- Education: Hebrew University of Jerusalem
- Awards: ACM Fellow
- Scientific career
- Fields: Computer science
- Doctoral advisor: Danny Dolev

= Dahlia Malkhi =

Israeli-American computer scientist

Dahlia Malkhi (דליה מלחי) is an Israeli-American computer scientist, who works on distributed systems and cryptocurrency.

==Education and career==
Malkhi earned her bachelor's, master's, and doctoral degrees from the Hebrew University of Jerusalem, finishing her Ph.D. under the supervision of Danny Dolev. She taught at the Hebrew University until 2004, and then joined Microsoft Research at their Silicon Valley research center. In 2014, when Microsoft closed the center, she moved to VMware, a company working in cloud computing and platform virtualization.

She became a lead researcher at Novi Financial, a subsidiary of Meta Platforms (Facebook), and the lead maintainer of Meta's Libra cryptocurrency project. Libra later became Diem and Malkhi became chief technology officer at the Diem Association. In 2022, the Diem project shut down, and she moved to Chainlink Labs as their chief research officer. As of 2023, she joined the University of California, Santa Barbara, as a professor of computer science; and remains a chief scientist at Chainlink Labs and an advisor to various industries.

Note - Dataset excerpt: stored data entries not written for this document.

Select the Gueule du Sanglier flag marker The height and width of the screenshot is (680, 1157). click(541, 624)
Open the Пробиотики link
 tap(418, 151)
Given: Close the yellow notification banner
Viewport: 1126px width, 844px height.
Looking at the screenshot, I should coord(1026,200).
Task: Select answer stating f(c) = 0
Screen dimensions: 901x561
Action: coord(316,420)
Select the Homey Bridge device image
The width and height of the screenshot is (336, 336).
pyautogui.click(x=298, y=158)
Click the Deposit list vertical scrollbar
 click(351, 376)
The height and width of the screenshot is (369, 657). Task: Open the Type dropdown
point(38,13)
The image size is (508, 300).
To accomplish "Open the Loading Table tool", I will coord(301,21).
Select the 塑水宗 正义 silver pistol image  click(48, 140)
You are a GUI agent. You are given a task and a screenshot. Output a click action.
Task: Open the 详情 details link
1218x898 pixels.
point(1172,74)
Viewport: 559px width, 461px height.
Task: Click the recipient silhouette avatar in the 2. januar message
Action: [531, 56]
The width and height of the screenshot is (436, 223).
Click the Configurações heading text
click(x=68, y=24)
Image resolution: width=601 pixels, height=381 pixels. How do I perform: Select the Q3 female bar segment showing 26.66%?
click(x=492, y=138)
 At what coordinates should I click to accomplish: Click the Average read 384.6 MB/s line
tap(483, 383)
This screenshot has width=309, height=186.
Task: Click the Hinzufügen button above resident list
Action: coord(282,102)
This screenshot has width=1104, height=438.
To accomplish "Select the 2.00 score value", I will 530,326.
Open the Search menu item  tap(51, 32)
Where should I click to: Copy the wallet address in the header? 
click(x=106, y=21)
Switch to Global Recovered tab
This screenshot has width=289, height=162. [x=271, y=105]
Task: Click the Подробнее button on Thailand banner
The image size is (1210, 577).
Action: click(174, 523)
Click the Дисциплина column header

She worked with Chainlink Labs until 2025. In 2024, she became a professor at UCSB's Department of Computer Science, a role she still held in 2026.

==Recognition==
In 2011, Malkhi became a Fellow of the Association for Computing Machinery "for contributions to fault-tolerant distributed computing." In 2021, she received the Technical Achievement Award of the IEEE Computer Society Technical Committee on Distributed Processing.

==Selected publications==
- Malkhi, Dahlia (1998). "Byzantine quorum systems". Preliminary version in ACM Symposium on Theory of Computing, STOC '97, .
- Malkhi, Dahlia (2002). "Proceedings of the Twenty-First Annual Symposium on Principles of Distributed Computing (PODC '02)".
- Malkhi, Dahlia (2004). "Proceedings of the 13th USENIX Security Symposium (Sec. '04)".